Morality at the Margins
Author | : Sarah Hillewaert |
Publisher | : Fordham University Press |
Total Pages | : 329 |
Release | : 2019-11-05 |
ISBN-10 | : 9780823286539 |
ISBN-13 | : 0823286533 |
Rating | : 4/5 (39 Downloads) |
Download or read book Morality at the Margins written by Sarah Hillewaert and published by Fordham University Press. This book was released on 2019-11-05 with total page 329 pages. Available in PDF, EPUB and Kindle. Book excerpt: This book considers the day-to-day lives of young Muslims on Kenya’s island of Lamu, who live simultaneously on the edge and in the center. At the margins of the national and international economy and of Western notions of modernity, Lamu’s inhabitants nevertheless find themselves the focus of campaigns against Islamic radicalization and of Western touristic imaginations of the untouched and secluded. What does it mean to be young, modern, and Muslim here? How are these denominators imagined and enacted in daily encounters? Documenting the everyday lives of Lamu youth, this ethnography explores how young people negotiate cultural, religious, political, and economic expectations through nuanced deployments of language, dress, and bodily comportment.
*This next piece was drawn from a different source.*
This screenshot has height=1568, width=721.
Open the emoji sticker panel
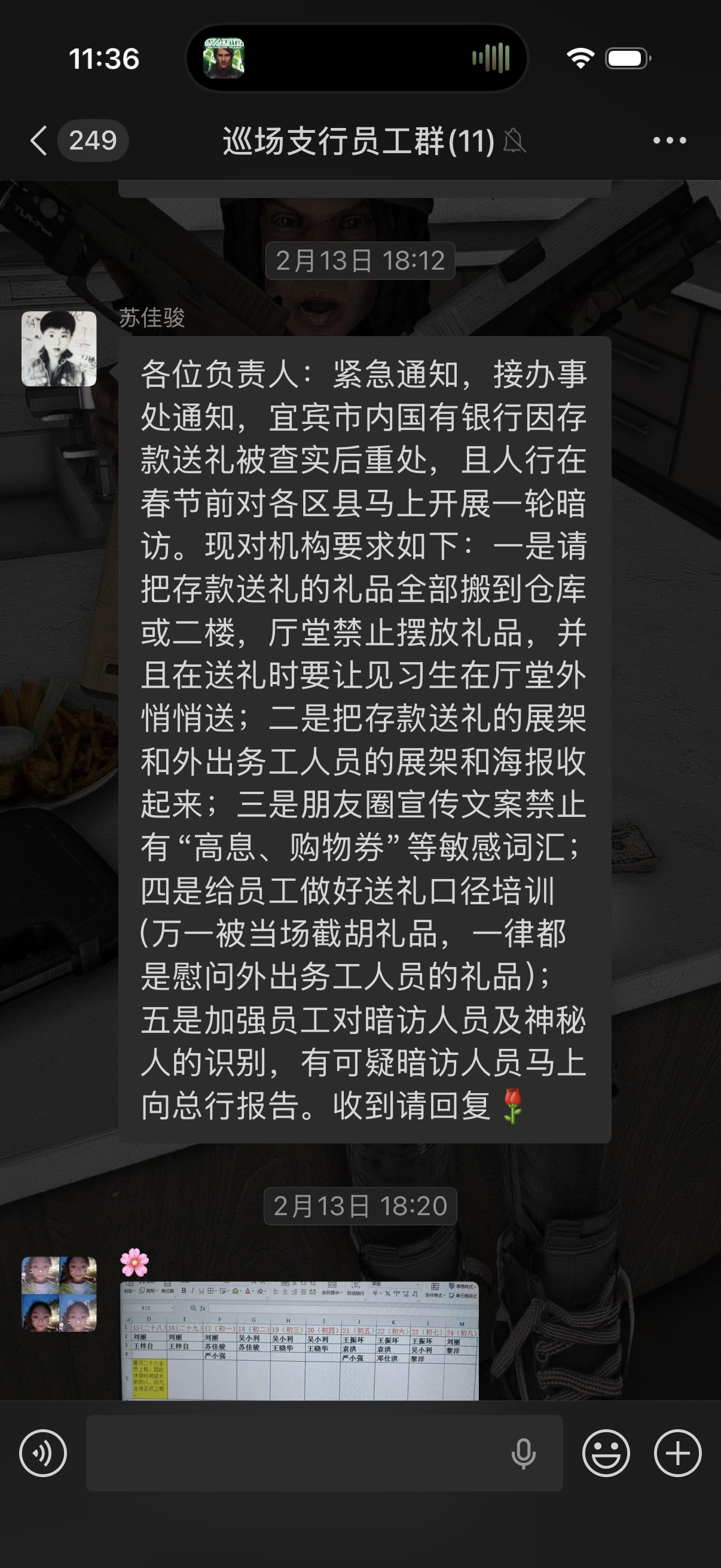(x=606, y=1454)
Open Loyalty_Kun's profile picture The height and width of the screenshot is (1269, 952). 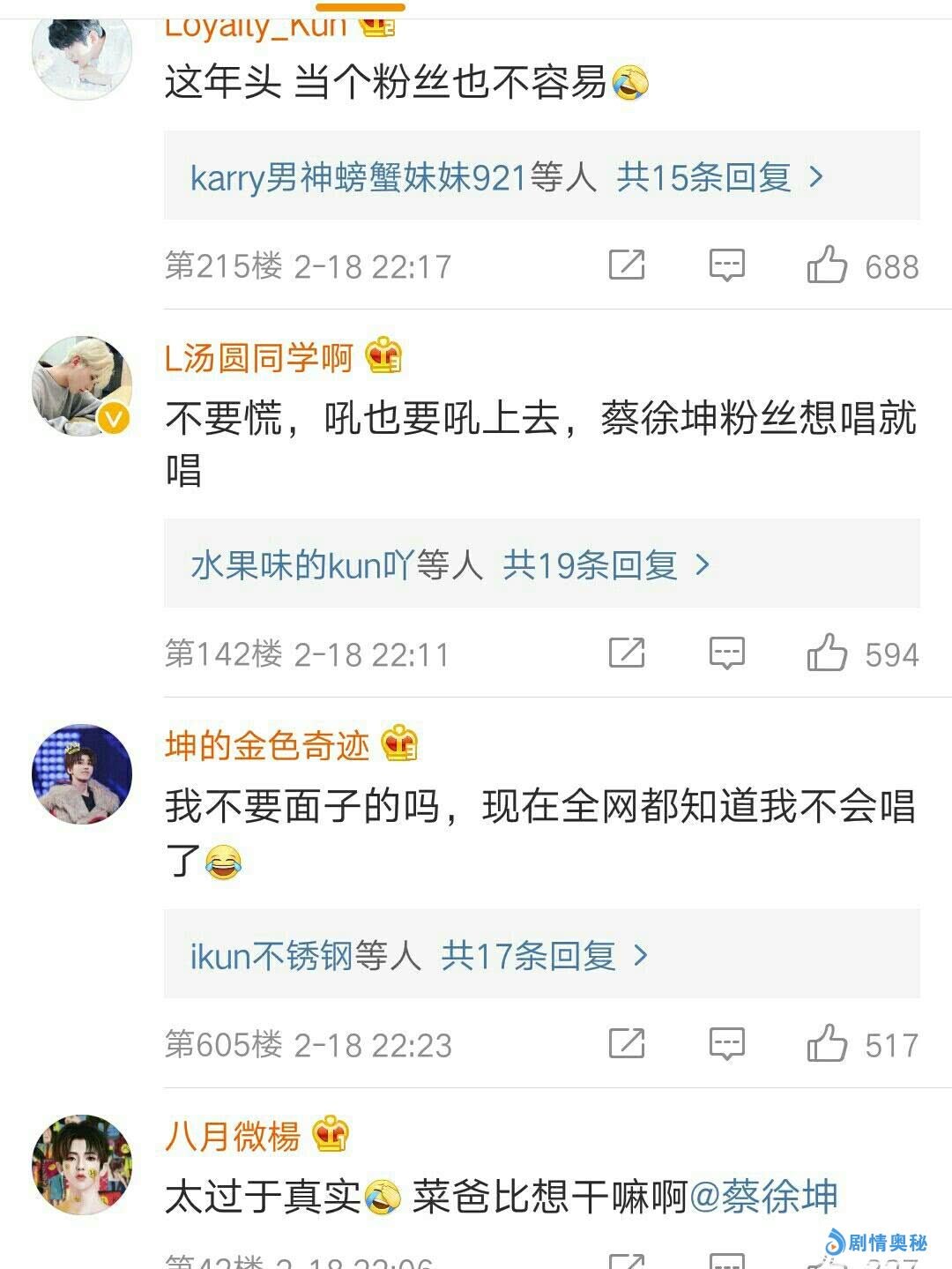(82, 53)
Hillewaert shows how seemingly mundane practices—how young people greet others, how they walk, dress, and talk—can become tactics in the negotiation of moral personhood. Morality at the Margins traces the shifting meanings and potential ambiguities of such everyday signs—and the dangers of their misconstrual. By examining the uncertainties that underwrite projects of self-fashioning, the book highlights how shifting and scalable discourses of tradition, modernity, secularization, nationalism, and religious piety inform changing notions of moral subjectivity. In elaborating everyday practices of Islamic pluralism, the book shows the ways in which Muslim societies critically engage with change while sustaining a sense of integrity and morality.